Photo: REC SolarEvery time I fly over Phoenix, Las Vegas, or some other sprawling sun-scorched Southwest city, two thoughts come to mind: Who had the bright idea of putting black shingles on all those desert subdivisions, and why aren’t those roofs covered in solar panels?
Apparently the administrators at the Southern Arizona VA Health Care System in Tucson had the same idea. This week REC Solar, a California company, announced a deal to install a 2.9-megawatt photovoltaic array on the hospital’s carports. That’s in addition to the 302-kilowatt system ground-mounted system REC Solar currently is building for the veteran’s hospital.
At 2.9 megawatts, the new parking lot installation will apparently be the nation’s largest solar carport complex and will supply a big chunk of the 900,000-square foot facility’s electricity demand. (At peak output, an array of that size would be able to supply electricity to roughly 3,000 average-sized homes, provided their owners didn’t run the air conditioning 24/7.)
The solar panels generate electricity while the carports will help to keep the vehicles underneath cooler. Three years ago, Google put solar panels on carports at its sprawling Silicon Valley headquarters and then installed electric car charging stations in the parking spaces. A San Diego company called Envision Solar builds “solar groves” — tree-like carports with solar panel canopies — in parking lots for companies such as Dell.
While the Arizona deal highlights the opportunity to generate clean electricity from parking lots — those vast wastelands that symbolize the nation’s oil addiction — it also underscores the government’s role in driving demand and creating a market for green technology.

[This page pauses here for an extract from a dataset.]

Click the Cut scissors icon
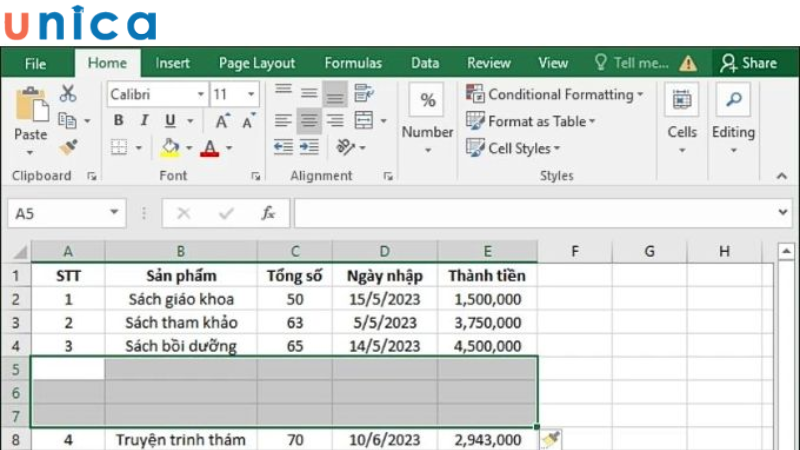800x450 pixels. pyautogui.click(x=68, y=94)

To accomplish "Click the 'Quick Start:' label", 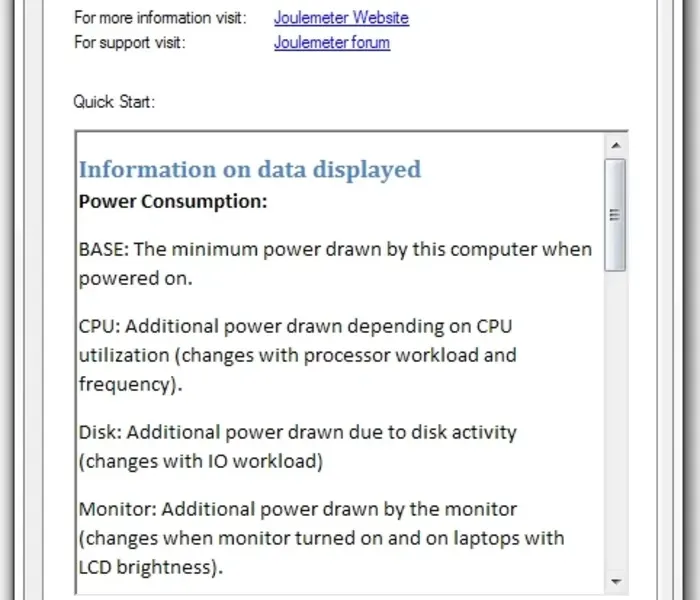I will tap(114, 102).
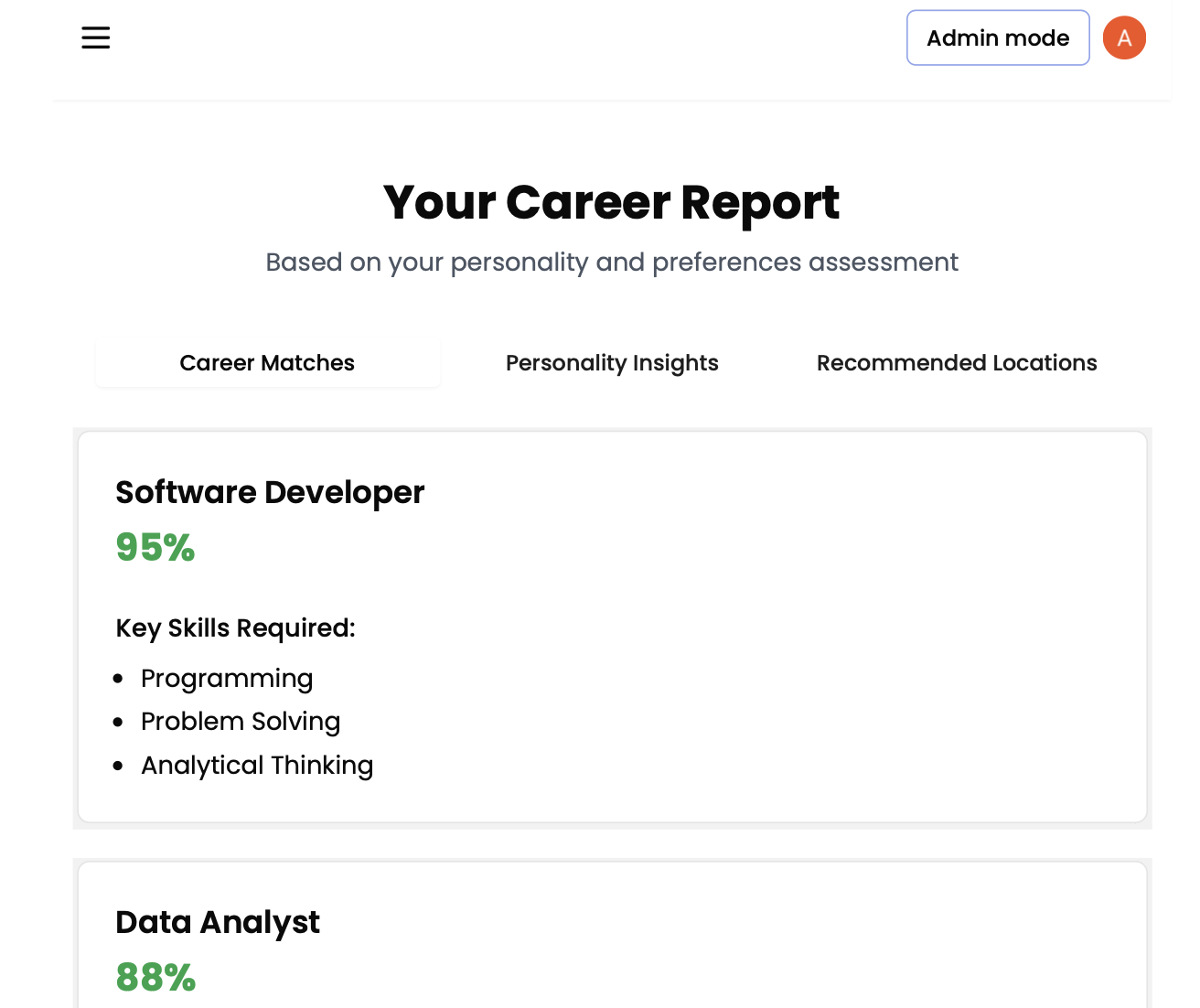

While the Obama administration has doled out billions of dollars in stimulus money for renewable energy projects, it has also directed federal agencies to practice what it preaches. That means increasing the energy efficiency of the government’s own huge real estate holdings, replacing federal automotive fleets with cars that run on alternative fuels, and generating electricity from renewable energy.
As I wrote earlier this week, the United States military has become one of the biggest green forces. The Navy, for instance, is aiming to cut its dependence on fossil fuels in half by 2020 by converting ships to run on electric hybrid propulsion systems, fueling fighter jets with biofuels, and installing everything from smart meters to solar arrays at all naval bases.
In other words, there’s a lot of government carports out there ready to go solar.